- How to complete this task: Output the entries word for word. Omit images.

- Information supplied:
------

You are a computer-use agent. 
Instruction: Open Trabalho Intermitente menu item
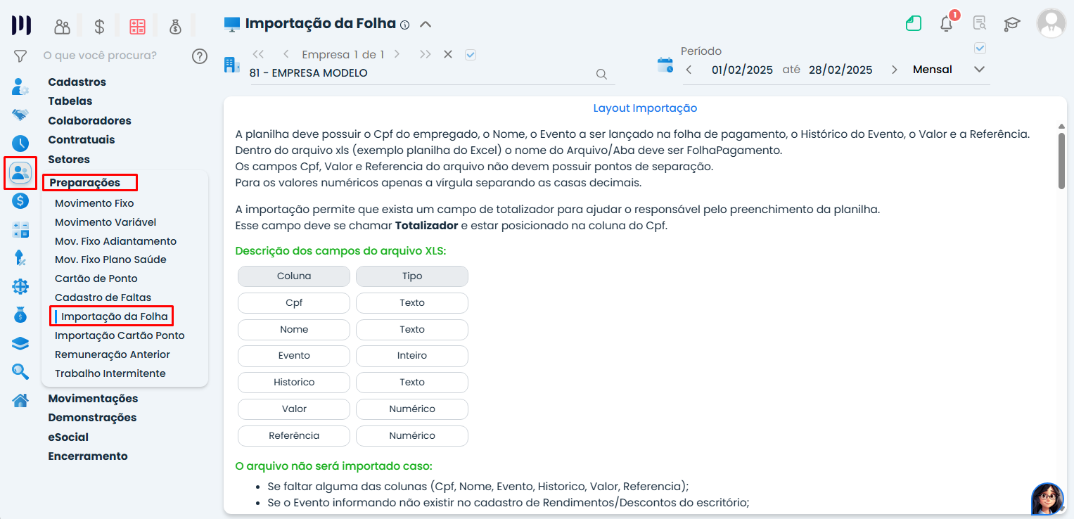point(110,373)
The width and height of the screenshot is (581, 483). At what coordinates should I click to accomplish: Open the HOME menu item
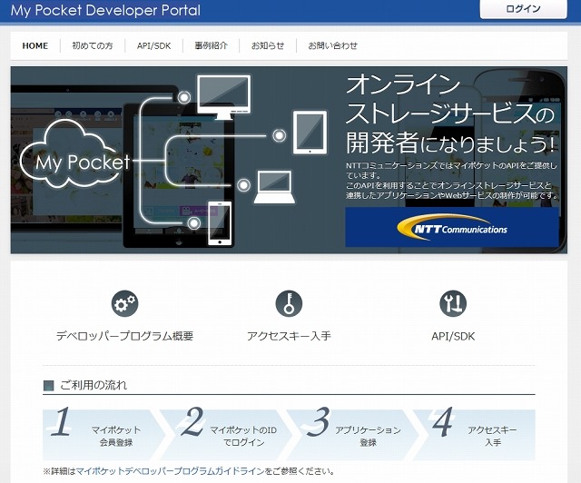(x=35, y=45)
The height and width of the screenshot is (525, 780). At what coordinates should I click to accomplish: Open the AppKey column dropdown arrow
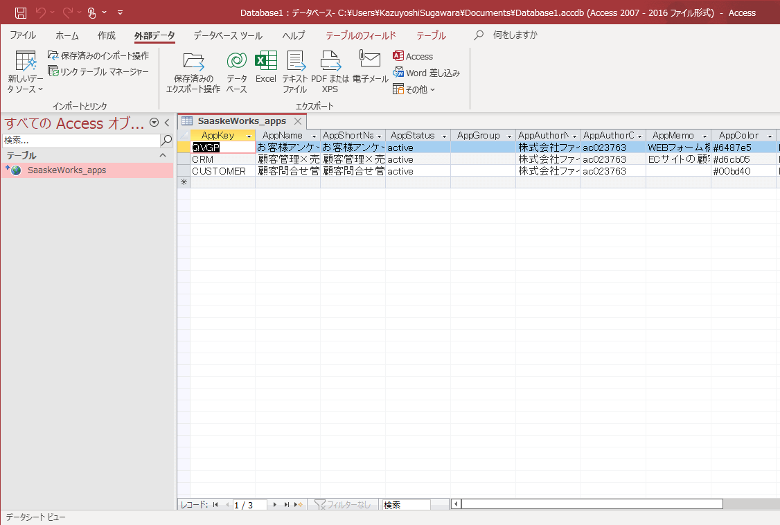click(249, 136)

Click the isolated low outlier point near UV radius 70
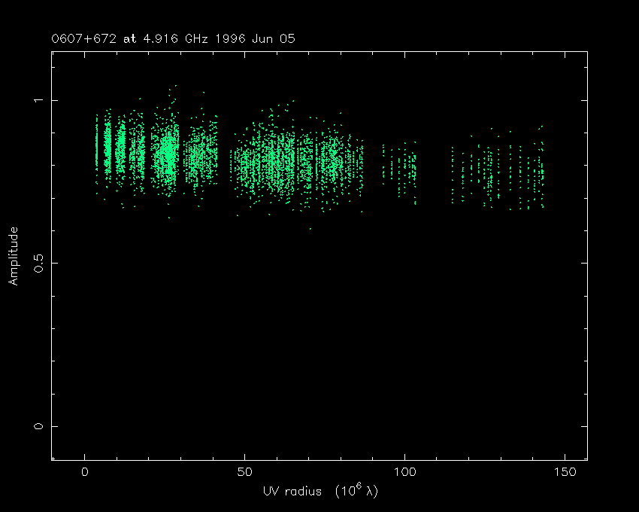click(309, 229)
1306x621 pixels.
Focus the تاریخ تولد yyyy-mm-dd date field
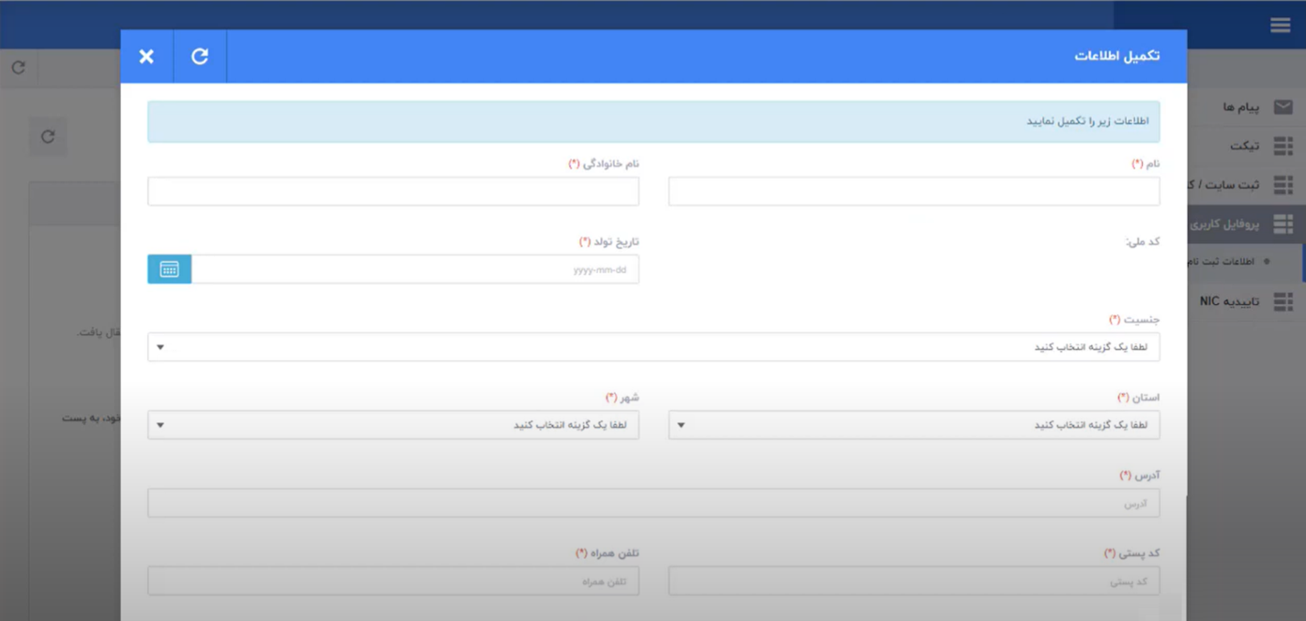[415, 269]
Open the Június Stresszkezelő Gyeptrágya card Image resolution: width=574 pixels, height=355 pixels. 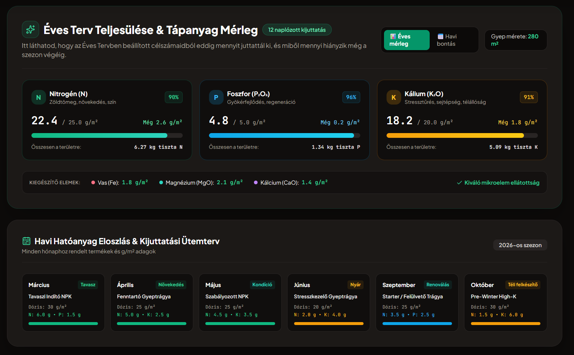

------

- Exercise output:
You are a computer-use agent. 
Instruction: Open Trabalho Intermitente menu item
point(110,373)
The width and height of the screenshot is (581, 483). At what coordinates should I click to accomplish: Open the HOME menu item
(x=35, y=45)
The height and width of the screenshot is (525, 780). At what coordinates should I click to accomplish: Open the AppKey column dropdown arrow
click(249, 136)

Click the isolated low outlier point near UV radius 70
click(309, 229)
1306x621 pixels.
Focus the تاریخ تولد yyyy-mm-dd date field
[415, 269]
Open the Június Stresszkezelő Gyeptrágya card Image resolution: width=574 pixels, height=355 pixels. 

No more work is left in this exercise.